Vingt-cinquième Dimanche du T.O.

Il donna à chacun une pièce d’argent.

La parabole que Jésus nous propose aujourd’hui est pleine de contradictions.  Laissons-nous interpeller par celles-ci, et posons-nous la question du pourquoi de ces situations que l’on pourrait dire « anormales ».
Le maître de la vigne passe toutes les trois heures sur la place pour prendre ceux qui s’y trouvent.  Cela ne l’empêche pas de poser la question lorsqu’il y retourne vers cinq heures :
Pourquoi êtes-vous restés là, toute la journée, sans rien faire ?

Le salaire n’est discuté qu’avec les premiers arrivés, ensuite le maître propose de donner ce qui est juste à ceux qu’il embaucha à neuf heures et ensuite on ne parle plus de contrat de travail.
Lorsque le maître en fin de journée rémunère les ouvriers, il provoque en fait la colère.  D’un point de vue purement humain, peut-on dire qu’il est « juste », qu’il est « bon », et qu’il fait ce qu’il veut de son bien ?  Tout responsable économique de nos jours aurait bien du mal à justifier de cette manière ses incohérences comptables.
Écoutons maintenant la phrase conclusive de Jésus à la fin de la parabole :
les derniers seront premiers, et les premiers seront derniers.

Comme nous retrouvons cette même phrase dans les Évangiles de Marc et Luc regardons dans quel contexte ils la placent.  Chez Marc, Pierre vient de dire à Jésus :
Voilà que nous avons tout quitté pour te suivre,

sous-entendu : quelle sera notre récompense ?
Et Jésus répond :
Les richesses sur terre, avec des persécutions et,
dans le monde à venir, la vie éternelle.
(Mc 10,28-31)
En Luc, Jésus répond à la question qui lui est posée :
Seigneur, n’y aura-t-il que peu de gens qui seront sauvés ?

En disant :
Efforcez-vous d’entrer par la porte étroite …
(Lc 13,23-30)
On peut donc relire la parabole de Saint Matthieu dans le sens de Marc et Luc.
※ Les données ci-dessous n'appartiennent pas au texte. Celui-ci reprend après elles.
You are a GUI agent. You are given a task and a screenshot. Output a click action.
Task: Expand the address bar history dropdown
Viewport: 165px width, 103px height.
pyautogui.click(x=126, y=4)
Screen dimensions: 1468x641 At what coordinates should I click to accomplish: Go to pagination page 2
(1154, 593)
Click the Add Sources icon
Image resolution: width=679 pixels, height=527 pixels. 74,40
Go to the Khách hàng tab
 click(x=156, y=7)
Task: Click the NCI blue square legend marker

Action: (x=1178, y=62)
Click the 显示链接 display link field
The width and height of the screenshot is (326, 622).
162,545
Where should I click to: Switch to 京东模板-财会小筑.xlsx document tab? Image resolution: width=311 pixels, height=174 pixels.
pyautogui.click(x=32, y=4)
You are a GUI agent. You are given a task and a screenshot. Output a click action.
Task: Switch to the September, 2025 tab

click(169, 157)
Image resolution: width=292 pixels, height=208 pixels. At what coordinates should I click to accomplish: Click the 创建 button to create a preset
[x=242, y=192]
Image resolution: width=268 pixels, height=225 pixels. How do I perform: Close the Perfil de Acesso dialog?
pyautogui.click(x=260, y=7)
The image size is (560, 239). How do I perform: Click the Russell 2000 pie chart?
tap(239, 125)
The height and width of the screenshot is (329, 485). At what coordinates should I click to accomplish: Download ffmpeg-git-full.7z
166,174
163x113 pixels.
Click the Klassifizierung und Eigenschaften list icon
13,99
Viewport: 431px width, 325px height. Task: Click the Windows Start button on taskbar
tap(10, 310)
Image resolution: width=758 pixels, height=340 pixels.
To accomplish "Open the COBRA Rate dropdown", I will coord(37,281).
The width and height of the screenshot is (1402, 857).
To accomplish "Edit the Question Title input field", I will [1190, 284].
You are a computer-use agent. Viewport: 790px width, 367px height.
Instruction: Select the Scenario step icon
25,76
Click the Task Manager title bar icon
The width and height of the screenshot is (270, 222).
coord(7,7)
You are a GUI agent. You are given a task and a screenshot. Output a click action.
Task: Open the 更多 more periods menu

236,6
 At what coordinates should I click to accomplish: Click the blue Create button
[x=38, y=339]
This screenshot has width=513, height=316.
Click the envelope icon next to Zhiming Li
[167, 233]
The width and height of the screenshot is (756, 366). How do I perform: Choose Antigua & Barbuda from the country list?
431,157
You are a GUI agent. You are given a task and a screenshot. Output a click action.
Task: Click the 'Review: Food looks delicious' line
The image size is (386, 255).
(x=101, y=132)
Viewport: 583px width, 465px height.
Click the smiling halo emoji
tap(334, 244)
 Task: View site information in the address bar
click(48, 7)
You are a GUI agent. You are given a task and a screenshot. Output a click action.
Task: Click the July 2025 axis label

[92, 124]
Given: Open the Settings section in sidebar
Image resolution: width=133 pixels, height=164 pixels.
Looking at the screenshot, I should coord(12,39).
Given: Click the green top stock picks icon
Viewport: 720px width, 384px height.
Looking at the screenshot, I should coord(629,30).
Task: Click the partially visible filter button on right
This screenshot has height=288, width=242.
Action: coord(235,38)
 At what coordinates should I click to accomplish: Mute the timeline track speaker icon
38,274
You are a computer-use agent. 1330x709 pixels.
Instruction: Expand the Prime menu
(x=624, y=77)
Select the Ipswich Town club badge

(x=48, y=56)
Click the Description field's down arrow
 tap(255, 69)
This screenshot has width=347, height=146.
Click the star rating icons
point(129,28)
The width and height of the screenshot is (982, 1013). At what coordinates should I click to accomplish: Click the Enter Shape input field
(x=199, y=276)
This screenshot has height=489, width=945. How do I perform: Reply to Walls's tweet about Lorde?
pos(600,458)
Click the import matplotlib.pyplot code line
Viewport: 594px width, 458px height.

Les personnes qui se retrouvent dès le lever du jour, à neuf heures, midi, quinze heures et au coucher du soleil, représentent ceux qui, à différents moments de leur vie, décident de se mettre au service de Dieu et de l’Église.  Autrement dit, ils sont prêts à répondre à une vocation spécifique.  Dieu les accepte et leur dit : Allez donc travailler à ma vigne.  La Vigne du Seigneur, traditionnellement, oui, c’est une expression courante pour le service dans l’Église.
Chacun peut se mettre au service du Seigneur et de l’Église selon ses compétences et selon sa vocation propre ou son état de vie.  Inutile d’être moine ou moniale, prêtre ou religieuse pour avoir droit à ce titre d’ouvrier de la vigne du Seigneur.  Chacun aussi peut proposer ses services au moment qu’il juge le plus opportun, et Dieu ne lui tiendra pas rigueur de ne venir qu’à la neuvième heure du jour ou au coucher du soleil.
Venons-en maintenant à la fin de la journée, lorsque le maître du domaine donne le salaire à chacun des ouvriers, la fameuse pièce d’argent.  Nous pourrions parler aussi d’un ticket d’entrée…  Dans la parabole des talents distribués à ses serviteurs, le maître fait les comptes et récompense les bons serviteurs en leur disant :
C’est bien, serviteur bon et fidèle, lui dit son maître, en peu de choses tu as été fidèle, sur beaucoup je t’établirai ; entre dans la joie de ton maître
.  (Mt 25,21.23)
C’est la même démarche dans l’Évangile de ce matin.  La récompense de nos labeurs n’est pas plus ou moins grande selon nos mérites ou nos performances, elle est la même pour tous et chacun.  Car, dans le ciel il n’y a pas de premiers et de derniers, pas de places réservées et de strapontin pour les mauvais élèves.  Il n’y a qu’une seule récompense, voir Dieu pour toujours et vivre dans son Amour.  C’est pour cela que le Maître dans la parabole répond aux grincheux :
Je veux donner à ce dernier autant qu’à toi :
n’ai-je pas le droit de faire ce que je veux de mon bien ?
Vas-tu regarder avec un œil mauvais parce que moi, je suis bon ?

Oui, le Seigneur est vraiment bon, Lui qui nous donne tout son Bien, Lui qui nous donne en partage la vie éternelle.  Avançons joyeux à la rencontre de notre Seigneur, dans cette Eucharistie, en devinant petit à petit la grande récompense qui nous attendra lorsque nous serons invités à entrer dans sa joie pour l’éternité.